The Holy Grail of phylogenetic research is to reconstruct the evolutionary relationships for all of life, currently, if vaguely, estimated to range somewhere between 3 and 100 million species [1]. Hundreds of years of systematic research have arguably yielded a reasonable idea of how the main branches of the Tree of Life are arranged, at least for eukaryotic organisms. Nevertheless, numerous problematic branches naturally remain, as does the question of how the main branches come off the tree trunk. In large part, much of the challenge going forward will be to fill in this scaffold formed by the major branches to provide a complete evolutionary picture of the approximately 1.7 million-and counting-described species on the planet.
In our attempts to derive the Tree of Life, the limiting factor has always been the amount of data available to us. Prior to the molecular revolution, phylogenetic data were comparatively limited, with only morphology being generally available (ignoring early molecular data sources such as DNA-DNA hybridization or immunogenetic and serological data). These data were sufficient to provide us with a general overview, but the resolution was often limited. So, for example, whereas the main groupings, or orders, of eutherian mammals were relatively uncontroversial, their relationships to one another were not. Similarly, the large morphological differences between the animal phyla made them easy to distinguish, but often difficult to place relative to one another.

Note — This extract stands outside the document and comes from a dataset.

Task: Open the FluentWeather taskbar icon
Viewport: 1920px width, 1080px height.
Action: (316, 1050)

The growing abundance of DNA sequence data-whether in the form of individual genes, expressed sequence tags (ESTs), or whole genome data-has brought a wealth of new information into play, sometimes contradicting classical hypotheses and often providing more resolution than morphology could alone. The past 15 years have witnessed an explosive growth in sequencing effort and in public databases of sequence information such as GenBank and its sister databases EMBL and DDBJ. Indeed, the amount of information in GenBank is staggering. As of April 2011, the nearly 200 million sequence records in the traditional and whole genome divisions comprised nearly 320 billion bases for almost 250,000 species. The growing use of next-generation and next-next-generation sequencing technologies promises to accelerate the growth rate even further.

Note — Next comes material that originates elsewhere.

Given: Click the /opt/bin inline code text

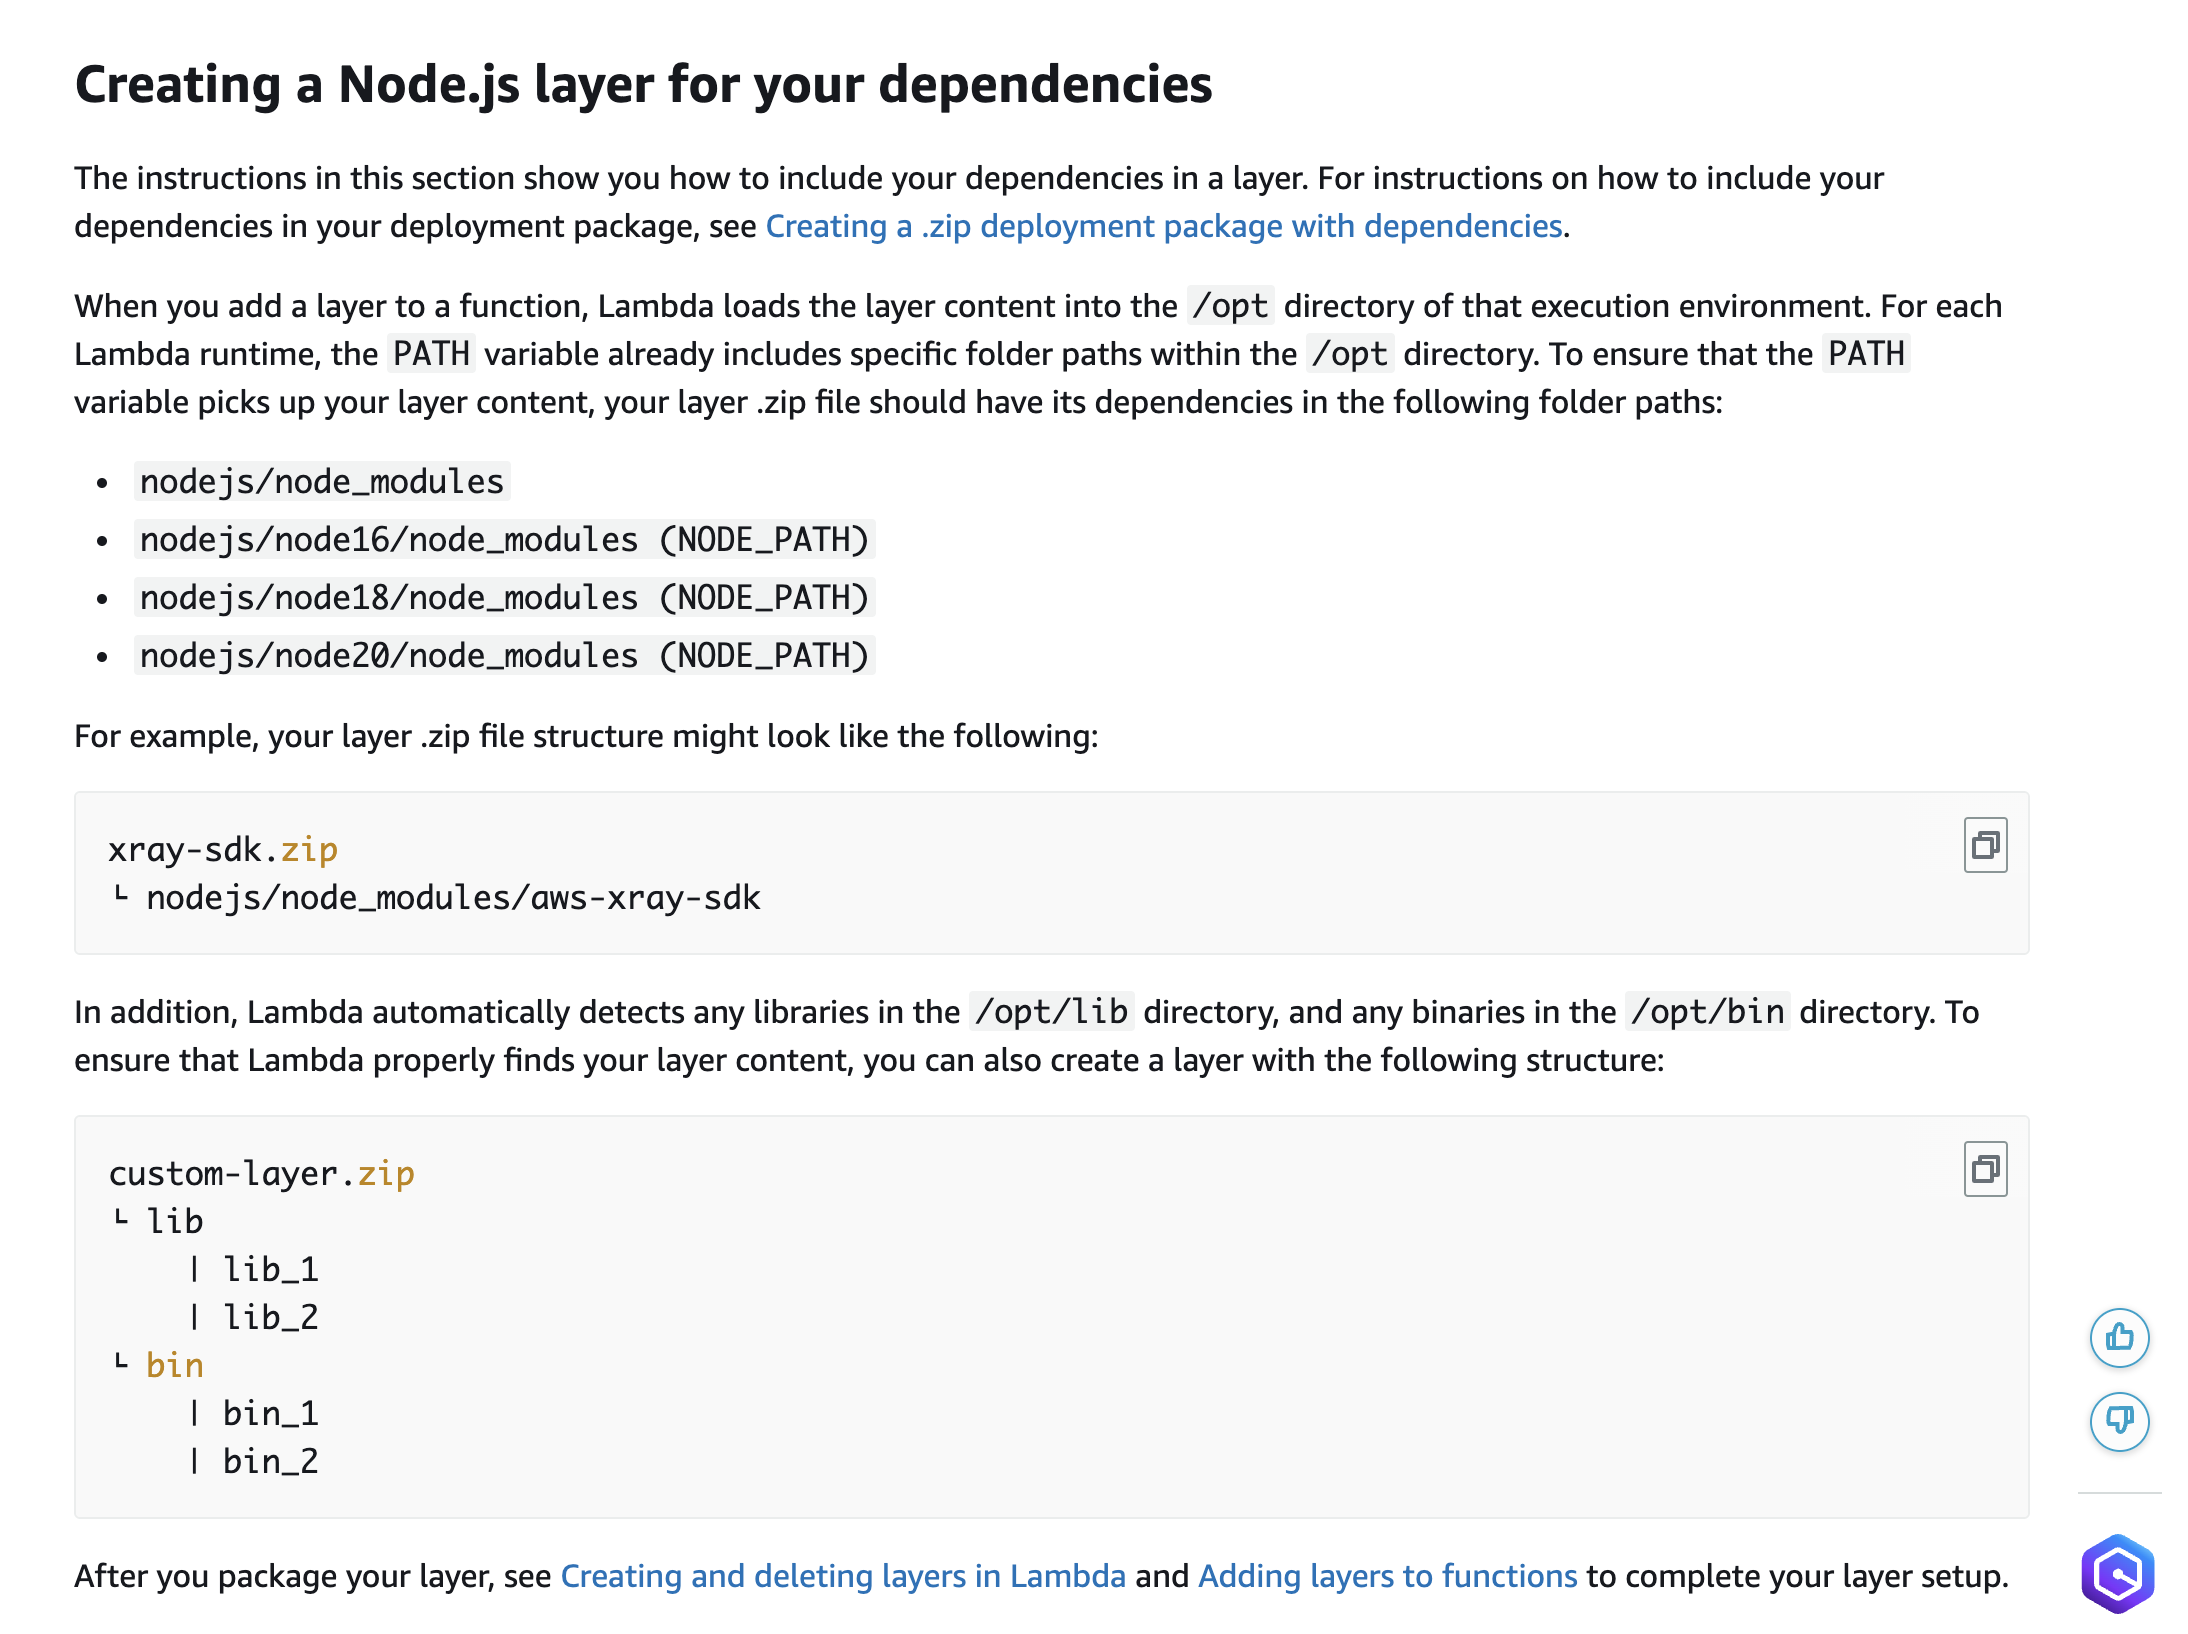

Despite this, the amount of molecular data remains limited and our data matrices are very sparse, even for well sampled groups such as green plants or mammals [2]. Paradoxically, sparse and limited as the data are, they are still stretching the limits of what we can process currently, from the point of view of both data collection and actual phylogenetic analysis. The phylogenomic pipeline developed by Peters and colleagues [3] represents the latest in a series of automated solutions (for example, [4–7], in addition to those listed in [3]) to both of these problems, all of which are geared to facilitate large-scale phylogenomic analyses using publicly available sequence data. Using their pipeline, they were able to construct a comprehensive molecular tree of over 1,100 species of Hymenoptera (bees, ants, wasps, and sawflies; Figure 1), presenting the state-of-the-art with respect to hypotheses of evolutionary relationships within the group (Figure 2).
Taken together, these phylogenomic pipelines epitomize the revolution that the combination of molecular sequence data and bioinformatics has wrought on phylogenetic research in the past 20 years. Our evolutionary trees are larger and more complete than ever, giving hope that the Tree of Life might be realised soon. However, obstacles still stand in our way.